Provided passage:
** begin **
Monday, November 7, 2011

Repost: Some Hashish, a Bouzouki, and the Blues...


By 1922, approximately two millions Greeks had come to Greece - Greeks who had never lived in Greece.  They came from Anatolia, where most had comfortable, if not rich, lives.  Many arrived in refugee settlements in Athens and Thessaloniki, with only what they could carry.  One of them was my grandmother.

Outcast, in a strange country where they were not particularly welcomed, they played music with lyrics that reflected their pain, poverty, political oppression, violence, drug abuse, and betrayal, along with the usual unrequited love and sorrows of everyday life.  This music was the music of the Greek underground, originating in the hashish dens of Athens and Thessaloniki, and eventually it merged with other strains of folk music.  It is rembetiko – the Greek blues.
** end **
Given request 1: Rewrite the rows starting at the row containing "Toggle Solo on" and ending at the last row, switching "dropdown" to "drop-down list" and leaving everything else unchanged.

Dataset extract:
** begin **
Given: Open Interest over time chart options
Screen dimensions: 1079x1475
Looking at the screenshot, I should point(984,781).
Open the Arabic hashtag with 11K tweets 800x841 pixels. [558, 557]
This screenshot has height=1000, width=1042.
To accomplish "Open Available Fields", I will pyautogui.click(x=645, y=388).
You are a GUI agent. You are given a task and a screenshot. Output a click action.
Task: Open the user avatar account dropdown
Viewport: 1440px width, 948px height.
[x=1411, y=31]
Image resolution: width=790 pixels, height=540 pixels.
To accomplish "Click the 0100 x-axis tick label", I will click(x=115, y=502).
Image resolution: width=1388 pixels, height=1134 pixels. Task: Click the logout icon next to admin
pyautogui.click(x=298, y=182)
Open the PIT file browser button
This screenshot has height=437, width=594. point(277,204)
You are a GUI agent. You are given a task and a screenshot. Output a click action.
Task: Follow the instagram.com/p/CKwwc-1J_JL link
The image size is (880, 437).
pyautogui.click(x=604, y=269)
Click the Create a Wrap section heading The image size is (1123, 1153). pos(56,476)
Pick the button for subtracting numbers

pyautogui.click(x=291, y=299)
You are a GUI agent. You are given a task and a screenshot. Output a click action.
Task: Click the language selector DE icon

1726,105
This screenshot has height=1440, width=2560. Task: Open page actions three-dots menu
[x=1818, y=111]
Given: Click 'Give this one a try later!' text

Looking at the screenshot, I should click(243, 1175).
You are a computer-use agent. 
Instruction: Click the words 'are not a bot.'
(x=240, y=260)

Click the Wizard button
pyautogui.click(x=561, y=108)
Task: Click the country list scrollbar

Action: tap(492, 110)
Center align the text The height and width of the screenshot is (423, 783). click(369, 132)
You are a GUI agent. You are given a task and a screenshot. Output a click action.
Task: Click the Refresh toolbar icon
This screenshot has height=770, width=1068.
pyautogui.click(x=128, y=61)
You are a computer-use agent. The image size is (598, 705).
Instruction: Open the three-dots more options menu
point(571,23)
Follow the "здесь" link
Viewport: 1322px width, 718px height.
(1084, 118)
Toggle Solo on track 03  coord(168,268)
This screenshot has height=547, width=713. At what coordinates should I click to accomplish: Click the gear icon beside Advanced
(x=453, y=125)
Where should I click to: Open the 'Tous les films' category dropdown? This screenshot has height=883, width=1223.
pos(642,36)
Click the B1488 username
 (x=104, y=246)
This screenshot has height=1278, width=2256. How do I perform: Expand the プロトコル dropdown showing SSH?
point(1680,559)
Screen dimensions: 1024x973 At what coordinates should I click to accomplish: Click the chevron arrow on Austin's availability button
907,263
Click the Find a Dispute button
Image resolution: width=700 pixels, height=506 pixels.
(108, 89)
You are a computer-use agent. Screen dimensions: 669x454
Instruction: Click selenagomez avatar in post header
** end **
Given request 2: Duplicate the part of the passage on rembetiko starting at "Repost: Some Hashish, a" and ending at "was my grandmother.", word for word.

Written response 1:
Toggle Solo on track 03  coord(168,268)
This screenshot has height=547, width=713. At what coordinates should I click to accomplish: Click the gear icon beside Advanced
(x=453, y=125)
Where should I click to: Open the 'Tous les films' category drop-down list? This screenshot has height=883, width=1223.
pos(642,36)
Click the B1488 username
 (x=104, y=246)
This screenshot has height=1278, width=2256. How do I perform: Expand the プロトコル drop-down list showing SSH?
point(1680,559)
Screen dimensions: 1024x973 At what coordinates should I click to accomplish: Click the chevron arrow on Austin's availability button
907,263
Click the Find a Dispute button
Image resolution: width=700 pixels, height=506 pixels.
(108, 89)
You are a computer-use agent. Screen dimensions: 669x454
Instruction: Click selenagomez avatar in post header

Written response 2:
Repost: Some Hashish, a Bouzouki, and the Blues...


By 1922, approximately two millions Greeks had come to Greece - Greeks who had never lived in Greece.  They came from Anatolia, where most had comfortable, if not rich, lives.  Many arrived in refugee settlements in Athens and Thessaloniki, with only what they could carry.  One of them was my grandmother.